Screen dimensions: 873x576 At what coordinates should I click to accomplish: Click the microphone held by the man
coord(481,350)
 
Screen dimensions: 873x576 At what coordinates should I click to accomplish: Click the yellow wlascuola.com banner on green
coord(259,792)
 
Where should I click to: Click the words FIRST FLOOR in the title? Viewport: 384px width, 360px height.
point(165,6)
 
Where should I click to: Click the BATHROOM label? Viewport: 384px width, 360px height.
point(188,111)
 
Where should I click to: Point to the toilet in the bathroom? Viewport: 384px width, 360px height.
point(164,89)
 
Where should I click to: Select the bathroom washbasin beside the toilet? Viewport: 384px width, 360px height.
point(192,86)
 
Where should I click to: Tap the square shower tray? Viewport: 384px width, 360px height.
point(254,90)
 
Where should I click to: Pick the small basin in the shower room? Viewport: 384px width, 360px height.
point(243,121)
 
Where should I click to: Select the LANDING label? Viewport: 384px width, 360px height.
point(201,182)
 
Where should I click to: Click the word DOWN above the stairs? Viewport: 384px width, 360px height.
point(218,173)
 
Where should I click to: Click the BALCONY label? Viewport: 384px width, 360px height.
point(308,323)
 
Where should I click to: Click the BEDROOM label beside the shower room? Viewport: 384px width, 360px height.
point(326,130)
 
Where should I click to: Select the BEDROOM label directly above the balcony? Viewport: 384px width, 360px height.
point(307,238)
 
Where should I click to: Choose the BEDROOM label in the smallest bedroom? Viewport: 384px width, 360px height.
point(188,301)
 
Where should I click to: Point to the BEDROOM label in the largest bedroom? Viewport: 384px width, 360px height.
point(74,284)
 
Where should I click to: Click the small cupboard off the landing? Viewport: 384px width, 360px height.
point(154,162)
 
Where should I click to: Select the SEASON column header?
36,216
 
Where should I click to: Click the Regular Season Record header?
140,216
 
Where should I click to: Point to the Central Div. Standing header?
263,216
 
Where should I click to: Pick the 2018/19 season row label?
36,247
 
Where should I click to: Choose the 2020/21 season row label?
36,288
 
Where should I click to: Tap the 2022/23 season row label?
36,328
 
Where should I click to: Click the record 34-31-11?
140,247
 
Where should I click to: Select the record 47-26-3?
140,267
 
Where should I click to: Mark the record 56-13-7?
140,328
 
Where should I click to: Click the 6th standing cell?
■ ■ ■ ■ ■ ■ ■
◆ To do ◆
Edit the entries above so that "Viewport" becomes "Display area" wherever it occurs, and leave everything else unchanged.

◆ Final result ◆
Screen dimensions: 873x576 At what coordinates should I click to accomplish: Click the microphone held by the man
coord(481,350)
 
Screen dimensions: 873x576 At what coordinates should I click to accomplish: Click the yellow wlascuola.com banner on green
coord(259,792)
 
Where should I click to: Click the words FIRST FLOOR in the title? Display area: 384px width, 360px height.
point(165,6)
 
Where should I click to: Click the BATHROOM label? Display area: 384px width, 360px height.
point(188,111)
 
Where should I click to: Point to the toilet in the bathroom? Display area: 384px width, 360px height.
point(164,89)
 
Where should I click to: Select the bathroom washbasin beside the toilet? Display area: 384px width, 360px height.
point(192,86)
 
Where should I click to: Tap the square shower tray? Display area: 384px width, 360px height.
point(254,90)
 
Where should I click to: Pick the small basin in the shower room? Display area: 384px width, 360px height.
point(243,121)
 
Where should I click to: Select the LANDING label? Display area: 384px width, 360px height.
point(201,182)
 
Where should I click to: Click the word DOWN above the stairs? Display area: 384px width, 360px height.
point(218,173)
 
Where should I click to: Click the BALCONY label? Display area: 384px width, 360px height.
point(308,323)
 
Where should I click to: Click the BEDROOM label beside the shower room? Display area: 384px width, 360px height.
point(326,130)
 
Where should I click to: Select the BEDROOM label directly above the balcony? Display area: 384px width, 360px height.
point(307,238)
 
Where should I click to: Choose the BEDROOM label in the smallest bedroom? Display area: 384px width, 360px height.
point(188,301)
 
Where should I click to: Point to the BEDROOM label in the largest bedroom? Display area: 384px width, 360px height.
point(74,284)
 
Where should I click to: Click the small cupboard off the landing? Display area: 384px width, 360px height.
point(154,162)
 
Where should I click to: Select the SEASON column header?
36,216
 
Where should I click to: Click the Regular Season Record header?
140,216
 
Where should I click to: Point to the Central Div. Standing header?
263,216
 
Where should I click to: Pick the 2018/19 season row label?
36,247
 
Where should I click to: Choose the 2020/21 season row label?
36,288
 
Where should I click to: Tap the 2022/23 season row label?
36,328
 
Where should I click to: Click the record 34-31-11?
140,247
 
Where should I click to: Select the record 47-26-3?
140,267
 
Where should I click to: Mark the record 56-13-7?
140,328
 
Where should I click to: Click the 6th standing cell?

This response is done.